Put the lines of the material into a JSON list of strings, one string per line, skipping blank lines and leaving the pictures out.

** Start Exercise material **

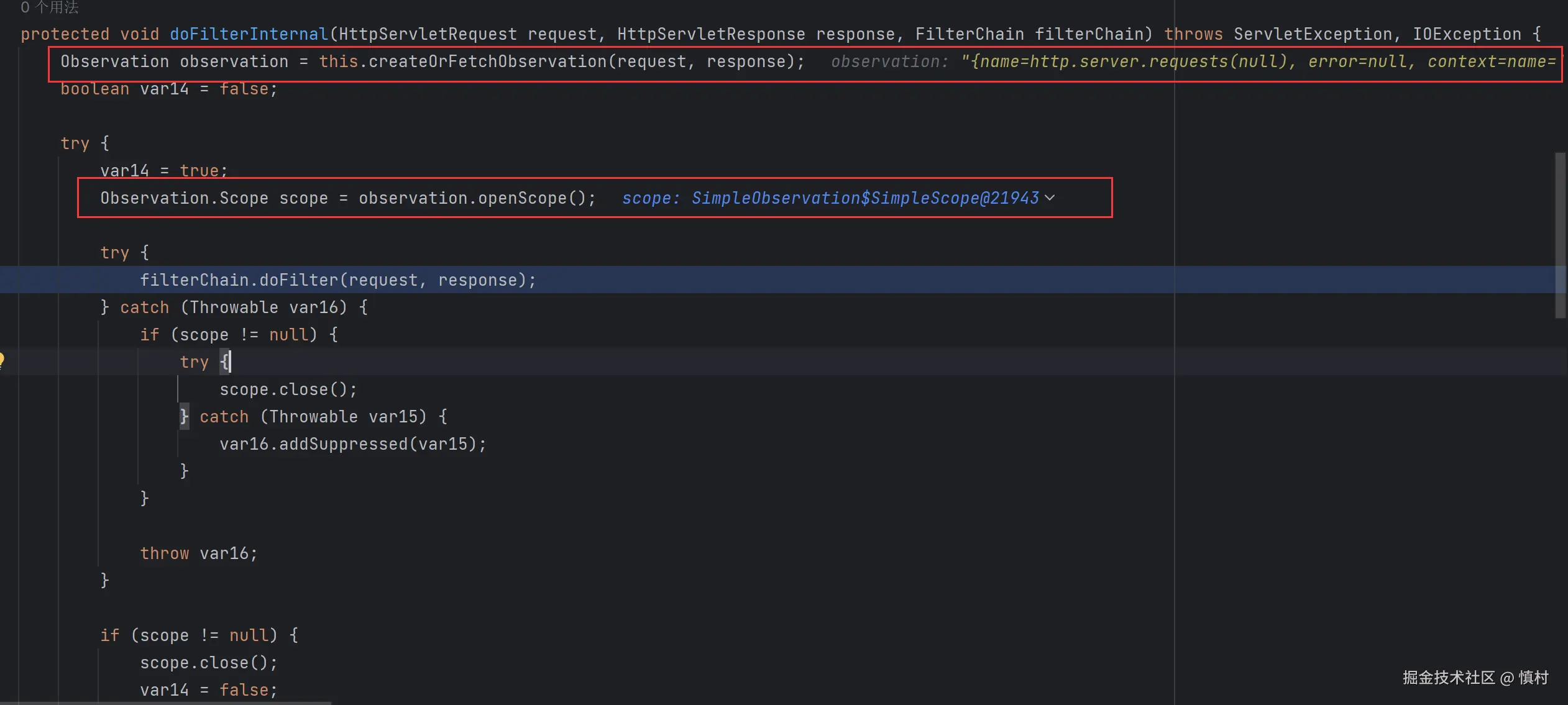The height and width of the screenshot is (705, 1568).
Task: Click the scope SimpleObservation$SimpleScope inline debug value
Action: pyautogui.click(x=864, y=198)
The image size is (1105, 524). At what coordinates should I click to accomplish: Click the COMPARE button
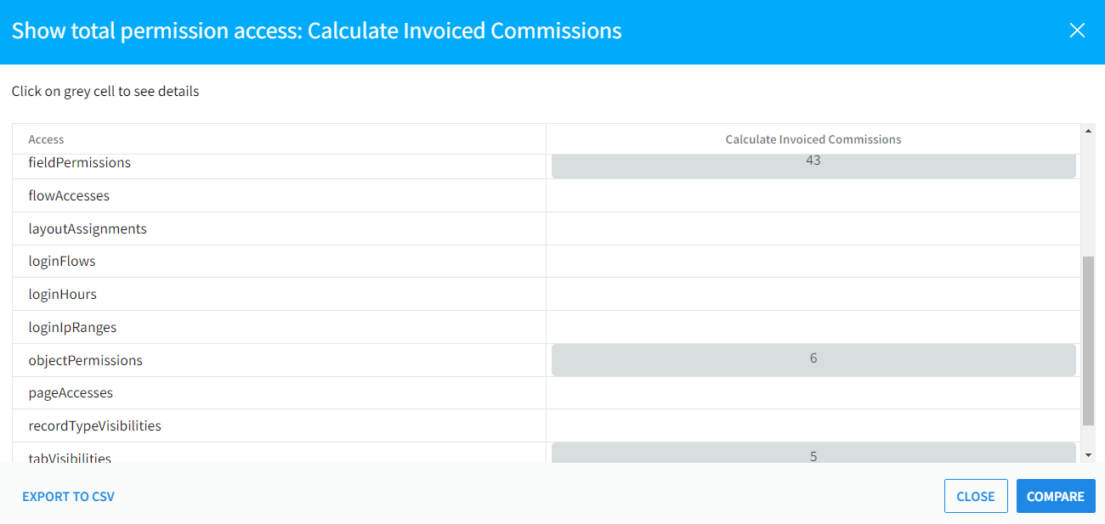click(1055, 496)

** End Exercise material **

§ The result:
[
  "The height and width of the screenshot is (705, 1568).",
  "Task: Click the scope SimpleObservation$SimpleScope inline debug value",
  "Action: pyautogui.click(x=864, y=198)",
  "The image size is (1105, 524). At what coordinates should I click to accomplish: Click the COMPARE button",
  "click(1055, 496)"
]